Ayman Soliman

Cincinnati, Ohio

On the morning of July 9, 2025, Ayman Soliman showed up at an Immigration and Customs Enforcement office in suburban Cincinnati. He had checked in with ICE before, usually leaving in minutes. This time was different: Soliman found himself being questioned for nearly three hours by agents of the FBI as well as ICE. At the end of their interrogation, they told him he would be jailed and face deportation to Egypt. The main charge against him: giving “material support” to a “Tier III” terrorist organization.

His Cincinnati friends and co-workers had trouble wrapping their heads around that idea. Soliman had been a chaplain – the first-ever Muslim chaplain – at Cincinnati Children’s Hospital, where he had formed lasting bonds with patients and parents. Taylor McClain had come to know him over the 271 days of her newborn daughter Violette’s stay in the neonatal intensive care unit. McLain considered Soliman “family. She could say “with full confidence,” she told a reporter for ProPublica, that her daughter would not have survived without Soliman’s support and advocacy,

Patients and family members as well as local imams, rabbis and ministers helped mount a campaign of “Free Ayman” petitions and protests. Hospital staffers also got involved, despite warnings from their superiors to watch their words. After a rally that ended with multiple arrests on July 17th, two of Soliman’s fellow chaplains were fired – one for giving an interview, the other just for being there.

All the while, Soliman remained in detention, dreading the prospect of a return to Egypt. Before becoming an imam, he had been a freelance journalist, and his reporting on the Arab Spring movement of 2011 and 2012 had gotten him into repeated trouble with the authorities. At one point, he recalled in a video shot before his detention, he had been jailed and tortured with electric shocks by the military-led government that took power in 2013. “I didn’t come to America seeking a better life,” Soliman said in the video. “I was escaping death.”

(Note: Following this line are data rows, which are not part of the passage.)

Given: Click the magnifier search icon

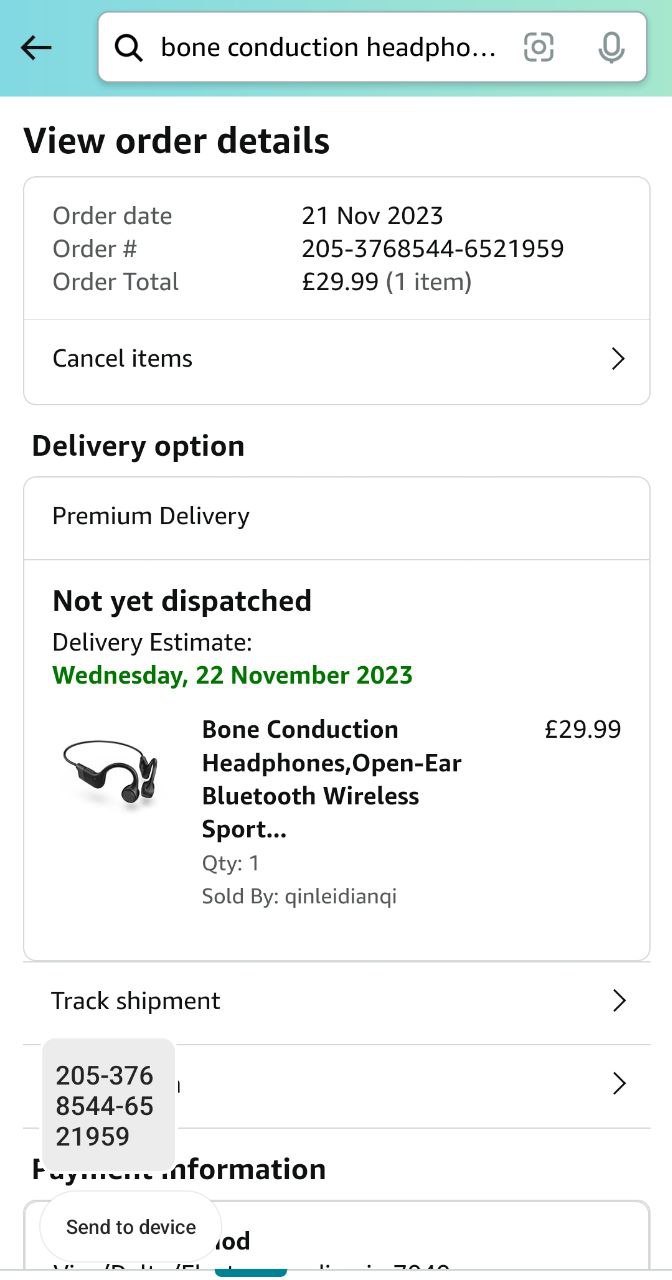Looking at the screenshot, I should (129, 47).
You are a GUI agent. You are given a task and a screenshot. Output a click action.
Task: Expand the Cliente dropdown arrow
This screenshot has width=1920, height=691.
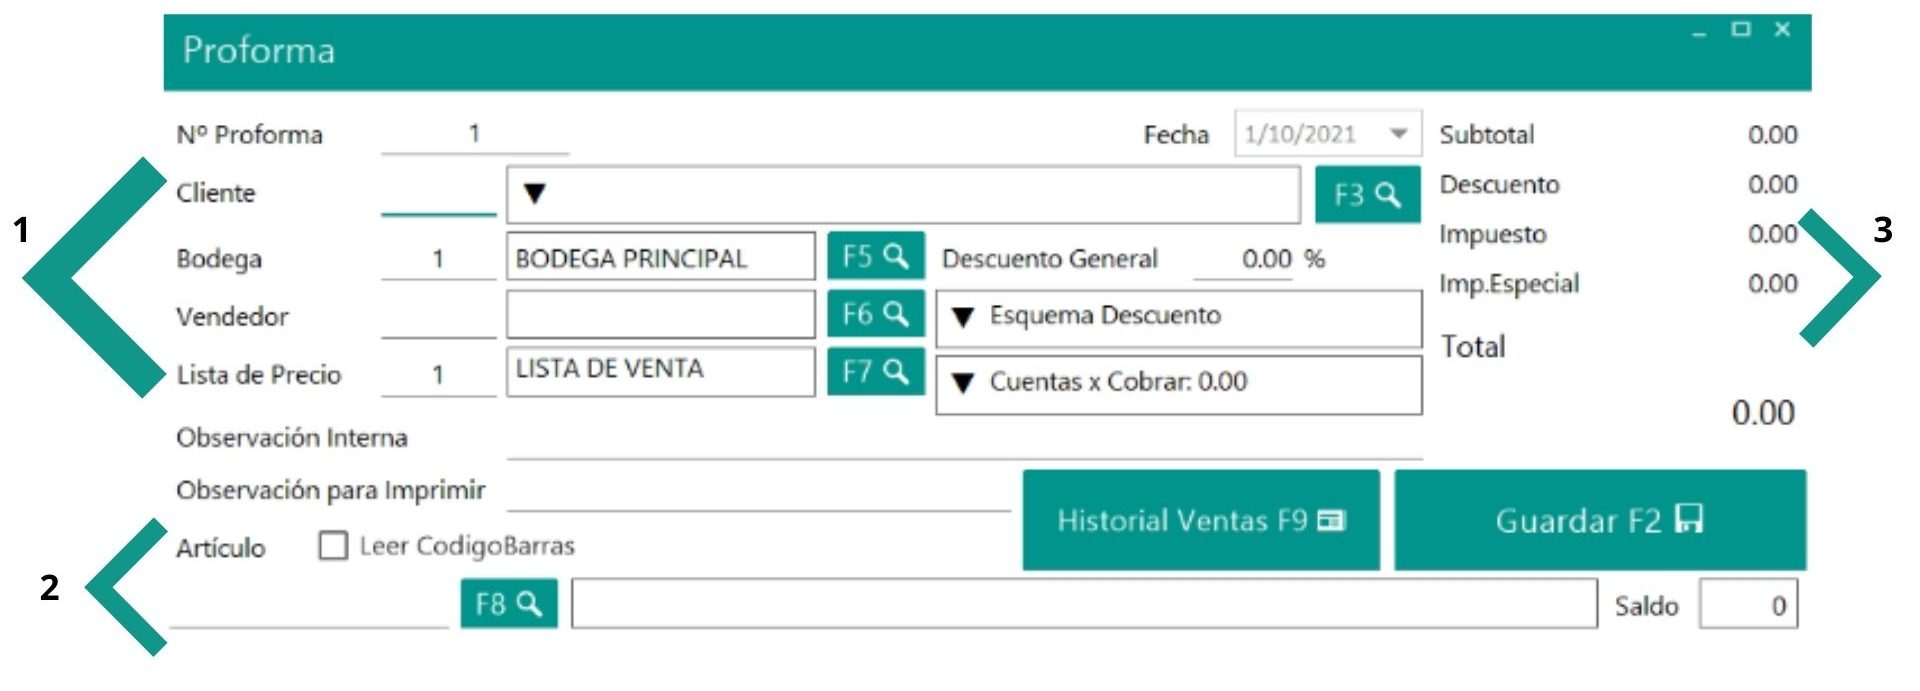(535, 194)
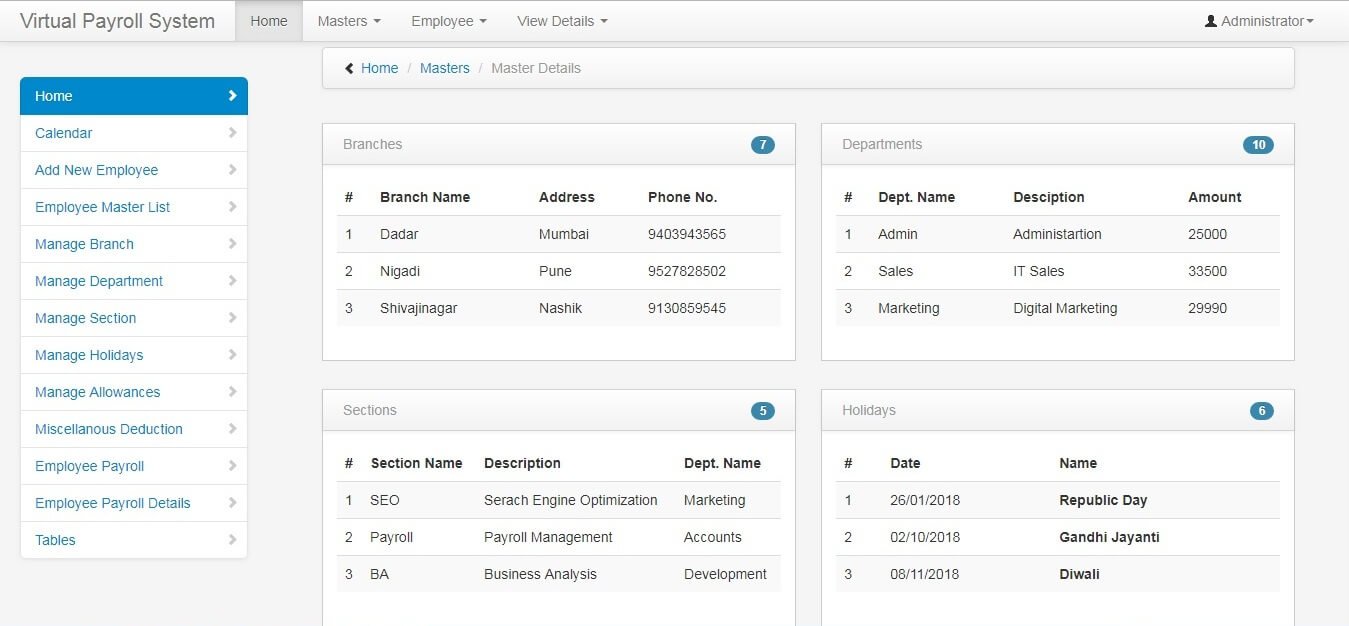Screen dimensions: 1349x626
Task: Click the chevron icon beside Tables
Action: coord(232,540)
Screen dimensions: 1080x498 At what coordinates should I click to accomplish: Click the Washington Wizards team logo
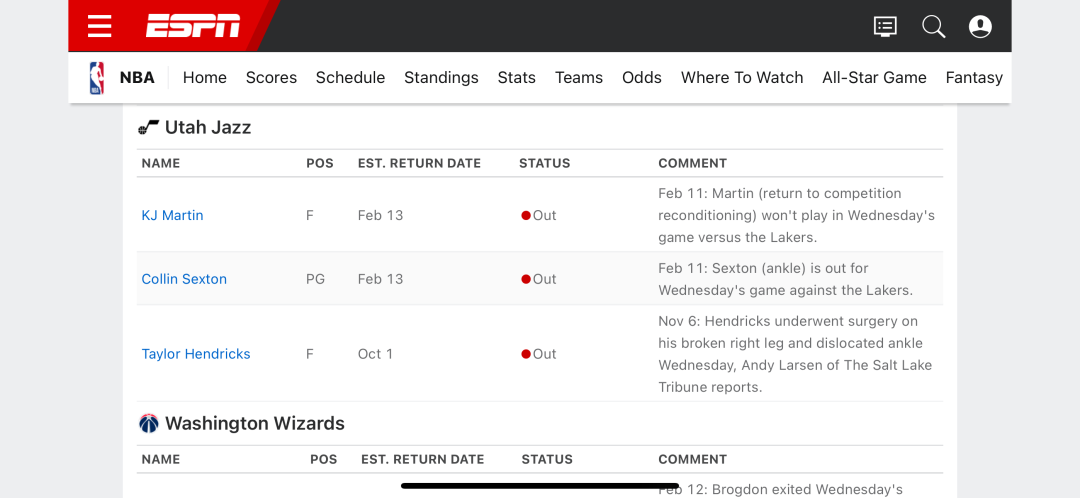(x=149, y=423)
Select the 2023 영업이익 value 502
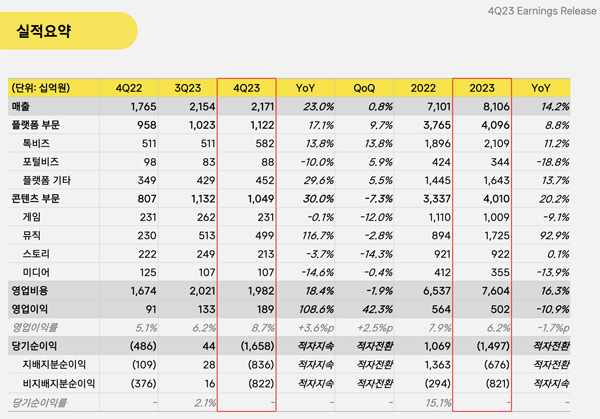The width and height of the screenshot is (600, 419). (x=497, y=307)
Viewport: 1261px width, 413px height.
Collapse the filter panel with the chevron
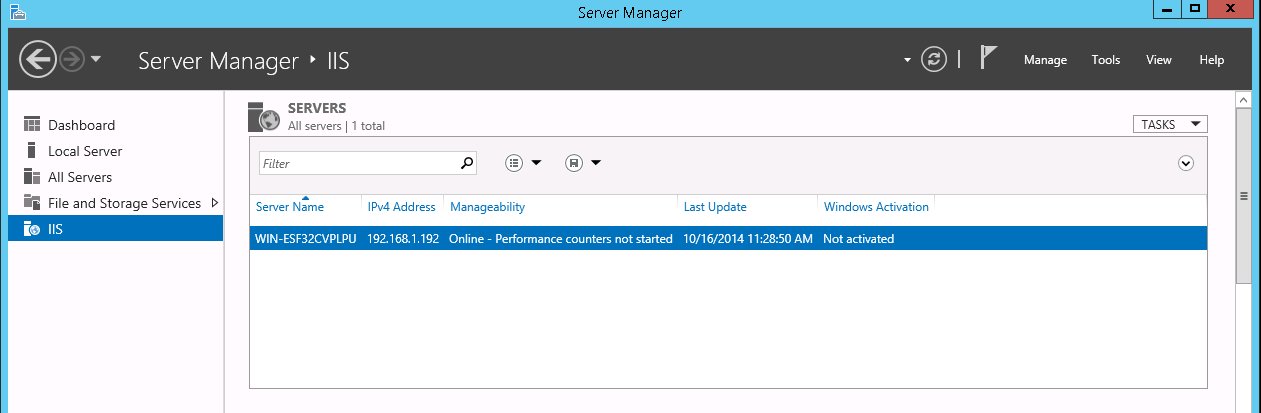(1186, 163)
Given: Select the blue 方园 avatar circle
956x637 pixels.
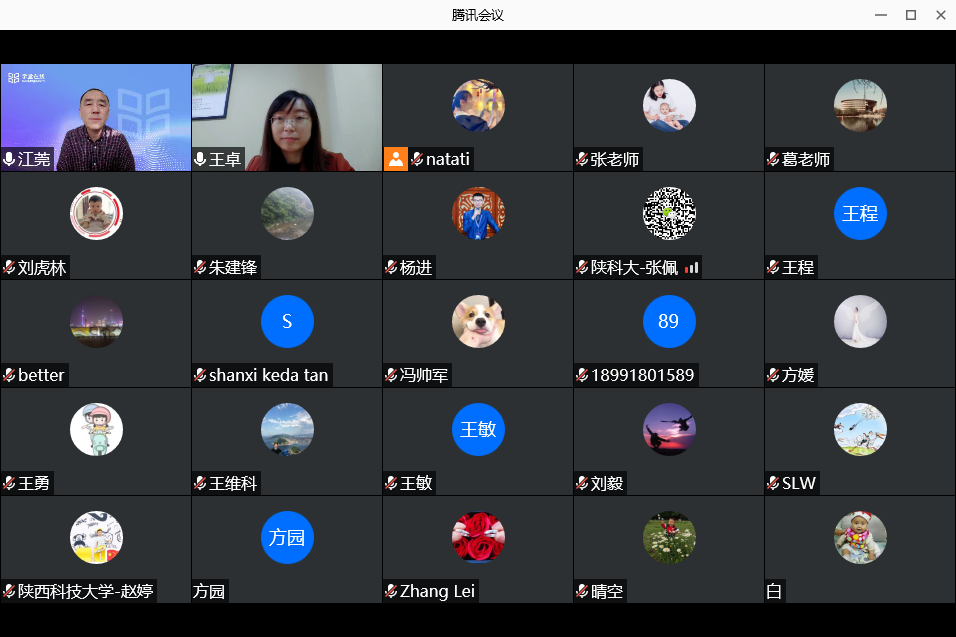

After fleeing to the U.S. in 2014, Soliman won a grant of political asylum in 2018. But the Department of Homeland Security had revoked that grant, citing his past involvement with a century-old Egyptian charity, Al-Jameya al-Shar’iyya. Known mostly for running a network of hospitals and orphanages, the group had briefly run afoul of the Egyptian government due to perceived links to the Muslim Brotherhood. As Soliman’s lawyers pointed out, however, Egypt no longer saw Al-Jameya al-Shar’iyya as anything but a legitimate charity, and the Muslim Brotherhood itself had never been officially designated as a terrorist organization – by Egypt or the U.S.,. The case against Soliman, one of his lawyers said, rested on a chain of connections “too tenuous to withstand scrutiny.”

DHS’s lawyers seem to reach the same conclusion in the end. On September 19th, they withdrew the charges against Soliman, reinstated his asylum status, and set him free. At a press conference later that day, he thanked the many people who had taken up his cause: “Those who posted on social media, those who made noise, every time you held an event, I could see that in the Butler County Jail.”

“I can’t find words to describe this moment,” Soliman told his welcomers. “This is beyond a dream.”